# Web scraping project of Jumia products

## Importing Libraries
For this web scraping project, the libries used would be
* Requests to send a get request to Jumia site to get the html code of the particular page
* Beautiful soup to parse the page gotten.
* Pandas to store the data scraped
* Array for imputation of array as an argument of a function

In [16]:
import requests
import pandas as pd
from bs4 import BeautifulSoup
from array import *

First order of business in this scraping project was to get the major category of products in Jumia as shown in the code below

In [5]:
def get_category():
    topic_url= 'https://jumia.com'
    try:
        response=requests.get(topic_url)
    except:
        pass
    if response:
        print(response.status_code)
        page_content=response.text
        doc = BeautifulSoup(page_content, 'html.parser')
        category_links=doc.find_all('a',{'class':'itm', 'role':"menuitem"})
        category_hrefs=[]
        categories=[]
        if category_links:
            for link in category_links:
                try:
                    if link["href"].startswith('https'):
                        category_hrefs.append(link["href"])
                    else:
                        category_hrefs.append('https://jumia.com.ng' + link["href"])
                    categories.append(link.text)
                except:
                    pass
        else:
            pass
    return pd.DataFrame({'category_href':category_hrefs,'categories':categories})
    

In [6]:
category=get_category()

200


In [7]:
category

Unnamed: 0,category_href,categories
0,https://www.jumia.com.ng/groceries/,Supermarket
1,https://jumia.com.ng/health-beauty/,Health & Beauty
2,https://jumia.com.ng/home-office/,Home & Office
3,https://jumia.com.ng/phones-tablets/,Phones & Tablets
4,https://jumia.com.ng/computing/,Computing
5,https://jumia.com.ng/electronics/,Electronics
6,https://jumia.com.ng/category-fashion-by-jumia/,Fashion
7,https://jumia.com.ng/baby-products/,Baby Products
8,https://jumia.com.ng/video-games/,Gaming
9,https://jumia.com.ng/sporting-goods/,Sporting Goods


#### Next was to get the list of products in a specific category.The function below takes the link of the category as an argument.
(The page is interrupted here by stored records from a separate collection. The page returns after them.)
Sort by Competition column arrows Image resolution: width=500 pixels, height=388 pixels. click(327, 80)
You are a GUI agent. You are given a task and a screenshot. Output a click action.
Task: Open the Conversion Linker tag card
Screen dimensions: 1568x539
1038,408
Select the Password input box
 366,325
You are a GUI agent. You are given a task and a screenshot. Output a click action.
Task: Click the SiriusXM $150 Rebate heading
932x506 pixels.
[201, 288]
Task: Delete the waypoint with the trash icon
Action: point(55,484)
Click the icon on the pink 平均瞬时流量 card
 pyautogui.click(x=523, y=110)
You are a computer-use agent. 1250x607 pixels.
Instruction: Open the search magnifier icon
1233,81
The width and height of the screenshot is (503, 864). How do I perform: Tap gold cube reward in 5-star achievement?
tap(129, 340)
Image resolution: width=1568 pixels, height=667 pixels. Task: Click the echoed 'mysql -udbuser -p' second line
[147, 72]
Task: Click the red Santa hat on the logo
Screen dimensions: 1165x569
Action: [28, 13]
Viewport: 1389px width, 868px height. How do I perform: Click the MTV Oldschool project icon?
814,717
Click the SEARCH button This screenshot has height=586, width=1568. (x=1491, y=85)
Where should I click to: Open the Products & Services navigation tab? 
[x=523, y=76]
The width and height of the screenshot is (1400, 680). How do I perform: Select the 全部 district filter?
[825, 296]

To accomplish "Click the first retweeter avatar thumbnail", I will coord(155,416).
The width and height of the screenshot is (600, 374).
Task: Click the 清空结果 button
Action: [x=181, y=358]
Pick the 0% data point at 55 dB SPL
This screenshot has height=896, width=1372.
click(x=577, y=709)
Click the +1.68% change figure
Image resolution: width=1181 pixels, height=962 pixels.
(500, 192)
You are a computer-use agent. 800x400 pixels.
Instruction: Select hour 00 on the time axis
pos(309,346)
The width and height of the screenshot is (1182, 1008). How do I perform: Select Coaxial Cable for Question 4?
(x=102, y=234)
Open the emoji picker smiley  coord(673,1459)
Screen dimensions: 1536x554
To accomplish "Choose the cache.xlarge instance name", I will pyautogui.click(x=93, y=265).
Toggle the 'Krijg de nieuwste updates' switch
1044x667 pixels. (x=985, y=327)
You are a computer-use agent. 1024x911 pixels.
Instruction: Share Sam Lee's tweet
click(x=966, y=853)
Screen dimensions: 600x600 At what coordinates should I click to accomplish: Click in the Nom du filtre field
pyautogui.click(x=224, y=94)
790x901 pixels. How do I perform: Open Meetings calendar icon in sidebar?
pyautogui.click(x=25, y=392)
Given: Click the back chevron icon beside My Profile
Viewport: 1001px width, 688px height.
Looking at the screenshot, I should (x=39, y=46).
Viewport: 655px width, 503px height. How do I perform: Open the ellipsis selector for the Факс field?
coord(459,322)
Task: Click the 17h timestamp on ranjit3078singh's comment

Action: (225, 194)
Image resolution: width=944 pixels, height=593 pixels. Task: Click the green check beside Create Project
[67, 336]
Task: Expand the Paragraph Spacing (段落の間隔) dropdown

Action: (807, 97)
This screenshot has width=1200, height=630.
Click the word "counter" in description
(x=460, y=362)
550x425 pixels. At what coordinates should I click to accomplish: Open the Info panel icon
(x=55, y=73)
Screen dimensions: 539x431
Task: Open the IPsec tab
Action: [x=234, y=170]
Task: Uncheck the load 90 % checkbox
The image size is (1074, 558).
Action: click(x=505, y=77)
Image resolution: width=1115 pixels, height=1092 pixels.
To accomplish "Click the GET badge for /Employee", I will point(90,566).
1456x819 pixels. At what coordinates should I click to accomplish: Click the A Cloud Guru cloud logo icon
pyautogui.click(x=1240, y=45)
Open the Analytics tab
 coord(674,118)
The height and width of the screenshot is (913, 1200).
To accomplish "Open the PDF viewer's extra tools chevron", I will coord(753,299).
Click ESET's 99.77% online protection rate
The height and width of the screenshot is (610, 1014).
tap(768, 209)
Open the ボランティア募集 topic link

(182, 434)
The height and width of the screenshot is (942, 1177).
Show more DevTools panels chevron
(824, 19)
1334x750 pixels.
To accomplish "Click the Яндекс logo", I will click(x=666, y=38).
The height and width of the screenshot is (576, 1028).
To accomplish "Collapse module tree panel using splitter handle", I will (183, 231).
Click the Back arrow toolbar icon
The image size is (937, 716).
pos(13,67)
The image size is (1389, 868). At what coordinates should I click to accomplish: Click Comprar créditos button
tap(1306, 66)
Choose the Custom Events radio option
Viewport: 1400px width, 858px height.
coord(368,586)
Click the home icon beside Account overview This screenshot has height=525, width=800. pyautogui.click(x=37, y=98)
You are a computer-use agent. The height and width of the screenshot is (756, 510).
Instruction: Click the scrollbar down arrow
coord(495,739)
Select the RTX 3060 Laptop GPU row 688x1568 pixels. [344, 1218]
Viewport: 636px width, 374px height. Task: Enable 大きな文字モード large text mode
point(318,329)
A while loop was implemented so as to scrape each page of the category. Jumia's pagination only goes as far as 50 pages and 40 items per page, so the highest number of products in a category that can be gotten is around 2000 products.

In [8]:
def category_lists(category_href):
    category_page= category_href
    list_hrefs=[]
    prod_name= []
    price=[]
    rating=[]
    rating_count= []
    while True:
        cat_res=requests.get(category_page)
        print(cat_res.status_code)
        page_content=cat_res.text
        cat_doc= BeautifulSoup(page_content,'html.parser')
        cat_list=cat_doc.find_all('div',{'class': 'info'})
        cat_list=[lists.parent for lists in cat_list]
        
        for lists in cat_list:
            try:
                href=lists['href']
                if href.startswith('https'):
                    list_hrefs.append(href)
                else:
                    list_hrefs.append('https://jumia.com.ng' + href)
                prod_tag=lists.find('h3',{'class':'name'})
                if prod_tag:
                    prod_name.append(prod_tag.text)
                else:
                    prod_name.append('no name')
                stars_tag=lists.find('div',{'class':'rev'})
                if stars_tag:
                    rating.append(stars_tag.text.split('(')[0])
                    rating_count.append(stars_tag.text.split('(')[1])
                else:
                    rating.append('nil_rating')
                    rating_count.append('Nil count')
                price_tag=lists.find('div',{'class':'prc'})
                if price_tag:
                    price.append(price_tag.text)
                else:
                    price.append('no price')
            except:
                pass
        next_page=cat_doc.find('a', {'aria-label': 'Next Page'})
        header='https://jumia.com.ng'
        if next_page == None:
            break
        else: 
            category_page= header + next_page['href']
    
    return pd.DataFrame({'product links':list_hrefs,'product name':prod_name,
                         'price':price, 'product_rating':rating,'rating count':rating_count})

In [10]:
health_category_link=category['category_href'][1]
health_category_link

'https://jumia.com.ng/health-beauty/'

In [11]:
health_category_list=category_lists(health_category_link)
health_category_list

200
200
200
200
200
200
200
200
200
200
200
200
200
200
200
200
200
200
200
200
200
200
200
200
200
200
200
200
200
200
200
200
200
200
200
200
200
200
200
200
200
200
200
200
200
200
200
200
200
200


Unnamed: 0,product links,product name,price,product_rating,rating count
0,https://jumia.com.ng/andrea-fast-powerful-oil-...,Andrea Fast Powerful Oil Hair And Quick Beard ...,"₦ 1,000",nil_rating,Nil count
1,https://jumia.com.ng/andrea-fast-powerful-oil-...,Andrea Fast Powerful Oil Hair And Quick Beard ...,"₦ 1,000",2 out of 5,2)
2,https://jumia.com.ng/uv-aqua-rich-watery-essen...,Biore UV Aqua Rich Watery Essence Sunscreen SP...,"₦ 2,800",4.5 out of 5,247)
3,https://jumia.com.ng/braided-ghana-weaving-hai...,Braided Ghana Weaving Hair Wig,"₦ 10,350",nil_rating,Nil count
4,https://jumia.com.ng/narciso-rodriguez-for-him...,Narciso Rodriguez For Him Men Perfume 100ML EDT,"₦ 51,500",nil_rating,Nil count
...,...,...,...,...,...
1995,https://jumia.com.ng/generic-buttercup-setting...,Buttercup Setting Powder/Finishing Powder For ...,"₦ 2,999",4.2 out of 5,31)
1996,https://jumia.com.ng/acne-stress-control-toner...,Neutrogena Acne Stress Control Toner,"₦ 7,600",4.3 out of 5,11)
1997,https://jumia.com.ng/beauty-formulas-tea-tree-...,Beauty Formulas Tea Tree Cleansing Wipes,"₦ 2,699",4.5 out of 5,2)
1998,https://jumia.com.ng/kirkland-signature-minoxi...,Kirkland Signature Minoxidil 5% Hair & Beard G...,"₦ 7,300",3.9 out of 5,13)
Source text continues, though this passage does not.